Kanu AG im Sommer 2019

15.09.2019 11:49 von Waldhaus

Da der letzte Termin für unsere Kanu AG wegen Hochwasser abgesagt werden musste, fand heute endlich das  erste  Treffen statt.  Auf Grund der großen Nachfrage, hatten wir zwei Gruppen von je  6 Kindern gebildet. Die Kinder hatten im Vorfeld eine kleine schriftliche Bewerbung, teilweise mit Bildern geschrieben. Heute war nun Gruppe 1 an der Reihe. Alle waren aufgeregt und freuten sich auf dieses Abenteuer.

Treffpunkt war auf unserem Gelände vor der großen Scheune. Die Boote wurden aufgeladen und befestigt. Dann wurde kontrolliert, ob ausreichend Schwimmwesten vorhanden waren und ob genügend Paddel auf dem Anhänger waren. Danach wurden die Rucksäcke und der Proviant in den Bus geladen und los ging es.

Unser Ziel war der Goldkanal in Steinmauern.

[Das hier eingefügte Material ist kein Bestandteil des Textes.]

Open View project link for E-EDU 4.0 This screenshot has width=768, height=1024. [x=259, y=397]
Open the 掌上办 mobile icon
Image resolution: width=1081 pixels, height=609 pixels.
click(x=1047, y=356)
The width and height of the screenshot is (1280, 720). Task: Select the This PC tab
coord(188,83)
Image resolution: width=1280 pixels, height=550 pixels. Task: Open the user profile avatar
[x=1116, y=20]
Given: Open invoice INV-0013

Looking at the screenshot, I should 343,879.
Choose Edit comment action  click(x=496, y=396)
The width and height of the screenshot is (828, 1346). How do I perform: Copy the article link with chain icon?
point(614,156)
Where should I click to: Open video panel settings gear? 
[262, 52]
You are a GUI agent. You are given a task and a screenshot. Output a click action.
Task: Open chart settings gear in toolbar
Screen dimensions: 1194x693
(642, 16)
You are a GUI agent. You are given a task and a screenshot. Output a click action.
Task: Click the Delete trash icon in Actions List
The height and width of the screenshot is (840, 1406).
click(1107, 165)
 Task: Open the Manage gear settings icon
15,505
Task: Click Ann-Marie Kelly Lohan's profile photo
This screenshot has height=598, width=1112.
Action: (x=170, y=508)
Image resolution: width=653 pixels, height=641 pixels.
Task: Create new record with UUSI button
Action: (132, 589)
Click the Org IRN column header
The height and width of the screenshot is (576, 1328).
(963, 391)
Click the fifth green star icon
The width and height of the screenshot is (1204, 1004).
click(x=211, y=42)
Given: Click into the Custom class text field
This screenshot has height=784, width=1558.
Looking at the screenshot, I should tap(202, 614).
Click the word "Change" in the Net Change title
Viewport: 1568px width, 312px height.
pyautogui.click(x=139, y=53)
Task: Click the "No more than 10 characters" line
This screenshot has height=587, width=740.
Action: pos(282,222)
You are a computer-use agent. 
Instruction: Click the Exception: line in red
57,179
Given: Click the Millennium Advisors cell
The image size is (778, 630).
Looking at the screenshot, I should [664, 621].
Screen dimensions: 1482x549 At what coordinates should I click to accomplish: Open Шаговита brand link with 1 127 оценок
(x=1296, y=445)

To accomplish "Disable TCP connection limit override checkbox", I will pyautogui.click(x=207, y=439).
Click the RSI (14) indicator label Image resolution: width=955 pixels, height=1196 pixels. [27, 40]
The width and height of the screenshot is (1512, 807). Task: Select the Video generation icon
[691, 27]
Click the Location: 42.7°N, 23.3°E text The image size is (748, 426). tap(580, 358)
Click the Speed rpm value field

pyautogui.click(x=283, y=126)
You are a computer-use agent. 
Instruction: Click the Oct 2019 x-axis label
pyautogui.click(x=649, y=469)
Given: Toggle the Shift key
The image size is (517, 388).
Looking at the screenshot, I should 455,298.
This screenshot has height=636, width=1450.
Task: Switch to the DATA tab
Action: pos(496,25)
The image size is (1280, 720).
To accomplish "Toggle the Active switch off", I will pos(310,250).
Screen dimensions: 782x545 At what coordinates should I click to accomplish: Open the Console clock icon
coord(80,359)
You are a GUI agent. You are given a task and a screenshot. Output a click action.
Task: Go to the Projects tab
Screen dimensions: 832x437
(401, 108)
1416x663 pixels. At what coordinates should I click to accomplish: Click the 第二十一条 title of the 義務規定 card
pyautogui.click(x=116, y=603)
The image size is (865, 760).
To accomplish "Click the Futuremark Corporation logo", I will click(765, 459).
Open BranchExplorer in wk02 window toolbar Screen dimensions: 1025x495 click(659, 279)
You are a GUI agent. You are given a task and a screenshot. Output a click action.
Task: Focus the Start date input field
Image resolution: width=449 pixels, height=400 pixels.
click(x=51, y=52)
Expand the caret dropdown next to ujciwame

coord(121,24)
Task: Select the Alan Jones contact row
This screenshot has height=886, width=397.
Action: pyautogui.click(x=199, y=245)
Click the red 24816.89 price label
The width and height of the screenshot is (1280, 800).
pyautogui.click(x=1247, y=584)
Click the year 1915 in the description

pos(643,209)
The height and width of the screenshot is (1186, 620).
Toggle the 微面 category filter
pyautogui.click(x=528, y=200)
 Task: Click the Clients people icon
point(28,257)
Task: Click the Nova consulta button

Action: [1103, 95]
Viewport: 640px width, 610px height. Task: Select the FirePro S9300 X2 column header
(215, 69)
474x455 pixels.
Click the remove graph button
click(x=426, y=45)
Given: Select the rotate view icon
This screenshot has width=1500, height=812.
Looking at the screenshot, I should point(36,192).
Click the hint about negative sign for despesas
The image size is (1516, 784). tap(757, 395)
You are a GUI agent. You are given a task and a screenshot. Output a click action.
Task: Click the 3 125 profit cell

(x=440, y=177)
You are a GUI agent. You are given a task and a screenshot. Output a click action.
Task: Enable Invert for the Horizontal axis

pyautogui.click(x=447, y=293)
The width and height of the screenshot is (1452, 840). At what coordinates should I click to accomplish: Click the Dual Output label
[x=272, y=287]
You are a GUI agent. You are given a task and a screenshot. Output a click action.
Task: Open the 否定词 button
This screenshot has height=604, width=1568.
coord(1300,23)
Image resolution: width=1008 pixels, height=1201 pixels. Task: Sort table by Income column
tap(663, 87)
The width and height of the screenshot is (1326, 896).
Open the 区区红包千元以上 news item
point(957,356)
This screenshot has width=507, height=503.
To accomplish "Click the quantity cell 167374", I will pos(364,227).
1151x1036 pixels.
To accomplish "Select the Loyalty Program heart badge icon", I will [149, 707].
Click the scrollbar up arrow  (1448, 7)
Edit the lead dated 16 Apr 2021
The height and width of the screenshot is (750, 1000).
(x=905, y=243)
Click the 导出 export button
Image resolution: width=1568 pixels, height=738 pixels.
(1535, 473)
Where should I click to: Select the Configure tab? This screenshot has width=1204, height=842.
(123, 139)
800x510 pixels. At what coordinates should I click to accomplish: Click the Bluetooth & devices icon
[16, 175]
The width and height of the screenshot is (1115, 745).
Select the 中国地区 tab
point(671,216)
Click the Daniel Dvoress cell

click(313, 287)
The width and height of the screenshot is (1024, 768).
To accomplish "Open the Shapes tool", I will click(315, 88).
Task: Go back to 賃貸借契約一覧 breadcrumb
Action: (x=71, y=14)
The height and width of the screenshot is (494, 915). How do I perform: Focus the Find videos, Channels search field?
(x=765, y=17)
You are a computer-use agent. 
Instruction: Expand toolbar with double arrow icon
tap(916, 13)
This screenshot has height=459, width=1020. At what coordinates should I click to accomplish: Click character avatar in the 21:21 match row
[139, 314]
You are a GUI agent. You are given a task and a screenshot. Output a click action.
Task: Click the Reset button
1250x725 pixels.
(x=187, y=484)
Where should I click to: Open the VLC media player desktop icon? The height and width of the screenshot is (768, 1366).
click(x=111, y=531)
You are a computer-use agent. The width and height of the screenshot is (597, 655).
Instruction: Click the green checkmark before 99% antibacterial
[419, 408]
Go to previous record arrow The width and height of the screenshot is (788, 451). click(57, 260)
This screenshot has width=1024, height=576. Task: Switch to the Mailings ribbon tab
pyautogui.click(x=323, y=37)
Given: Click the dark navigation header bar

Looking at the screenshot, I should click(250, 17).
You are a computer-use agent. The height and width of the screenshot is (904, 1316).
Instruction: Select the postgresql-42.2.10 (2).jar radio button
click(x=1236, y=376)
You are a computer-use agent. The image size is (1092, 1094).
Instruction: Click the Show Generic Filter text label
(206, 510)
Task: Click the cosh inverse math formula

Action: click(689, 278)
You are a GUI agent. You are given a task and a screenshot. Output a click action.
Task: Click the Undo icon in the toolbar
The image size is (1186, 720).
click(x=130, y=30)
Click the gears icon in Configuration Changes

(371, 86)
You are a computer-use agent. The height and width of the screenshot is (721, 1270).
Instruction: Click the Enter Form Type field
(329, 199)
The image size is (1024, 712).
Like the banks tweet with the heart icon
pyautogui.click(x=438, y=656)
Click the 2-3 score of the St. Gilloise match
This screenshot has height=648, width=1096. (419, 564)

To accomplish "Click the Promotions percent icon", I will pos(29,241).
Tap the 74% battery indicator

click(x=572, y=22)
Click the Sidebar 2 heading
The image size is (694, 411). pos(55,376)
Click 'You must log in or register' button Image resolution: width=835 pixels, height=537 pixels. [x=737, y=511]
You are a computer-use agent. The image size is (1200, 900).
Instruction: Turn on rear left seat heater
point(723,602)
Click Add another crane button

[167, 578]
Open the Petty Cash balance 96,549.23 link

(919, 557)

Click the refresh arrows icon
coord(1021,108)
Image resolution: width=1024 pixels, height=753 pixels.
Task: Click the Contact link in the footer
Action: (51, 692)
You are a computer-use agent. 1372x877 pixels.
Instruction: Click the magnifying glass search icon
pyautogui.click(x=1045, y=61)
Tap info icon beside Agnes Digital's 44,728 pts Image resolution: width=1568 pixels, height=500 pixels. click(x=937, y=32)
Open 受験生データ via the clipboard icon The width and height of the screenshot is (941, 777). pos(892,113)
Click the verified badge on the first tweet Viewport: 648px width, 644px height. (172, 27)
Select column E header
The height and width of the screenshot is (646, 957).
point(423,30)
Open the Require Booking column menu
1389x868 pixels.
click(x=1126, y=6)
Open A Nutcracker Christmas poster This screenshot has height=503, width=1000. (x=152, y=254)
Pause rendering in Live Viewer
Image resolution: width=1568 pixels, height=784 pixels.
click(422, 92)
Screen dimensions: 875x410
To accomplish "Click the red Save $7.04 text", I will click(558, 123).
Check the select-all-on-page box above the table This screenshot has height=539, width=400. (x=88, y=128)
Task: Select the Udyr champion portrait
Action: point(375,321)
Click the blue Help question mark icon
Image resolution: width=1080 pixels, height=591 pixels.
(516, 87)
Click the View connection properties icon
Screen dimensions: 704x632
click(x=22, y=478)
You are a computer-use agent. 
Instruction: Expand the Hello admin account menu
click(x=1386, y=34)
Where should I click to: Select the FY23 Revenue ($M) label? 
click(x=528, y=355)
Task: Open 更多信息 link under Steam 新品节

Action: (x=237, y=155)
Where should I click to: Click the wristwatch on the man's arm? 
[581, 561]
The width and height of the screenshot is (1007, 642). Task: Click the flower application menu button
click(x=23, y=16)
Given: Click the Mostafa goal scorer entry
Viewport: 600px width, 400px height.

Auf dem dortigen Clubgelände des Ruder- und Paddelvereins durften wir unseren Bus mit dem Anhänger parken und die Anlegestelle des Vereins nutzen.

Zuerst wurden die Boote abgeladen und zum Wasser getragen. Das war ganz schön schwer, aber mit vereinten Kräften schafften wir dies erfolgreich. Jetzt erfolgte die erste Sicherheitseinweisung, die Grundlagen des Paddelns wurden gezeigt und die Besatzungen der einzelnen Boote vereinbart.

Die Schwimmwesten wurden angezogen und dann ging es los. Die Jungs paddelten wild drauflos. Jetzt merkten sie, dass es gar nicht so einfach war die Richtung zu halten. Nach einiger Zeit und einigen Diskussionen mit dem Kollegen im eigenen Boot gelang dies immer besser. Unser erstes Ziel war eine kleine Insel im See. Diese wurde umrundet und danach ging es in Richtung anderes Ufer. Dort legten wir die erste Rast ein. Hier wurde erst einmal ein kühlendes Bad genommen. Danach wurde der Strand erkundigt und Muscheln gesammelt. Ausgiebig wurde getobt und gespielt. Das machte natürlich Hunger und dafür hatte Hans F. unser erfahrener „Kapitän“ gesorgt. Er holte seinen Gaskocher heraus und grillte den Jungs ein paar leckere Würste. Dazu gab es Baguette und kalte Getränke. Als alle satt waren, wurde aufgeräumt und wieder in die Boote gestiegen. Jetzt hatten wir Gegenwind und der Rückweg war deutlich anstrengender als die Hinfahrt. Endlich wurde das Ufer erreicht. Nach einem weiteren kühlenden Bad wurde aufgeräumt, die Boote und das Zubehör verladen und zurück ging es ins Waldhaus. Währende der Fahrt schmiedeten wir Pläne für weitere Touren.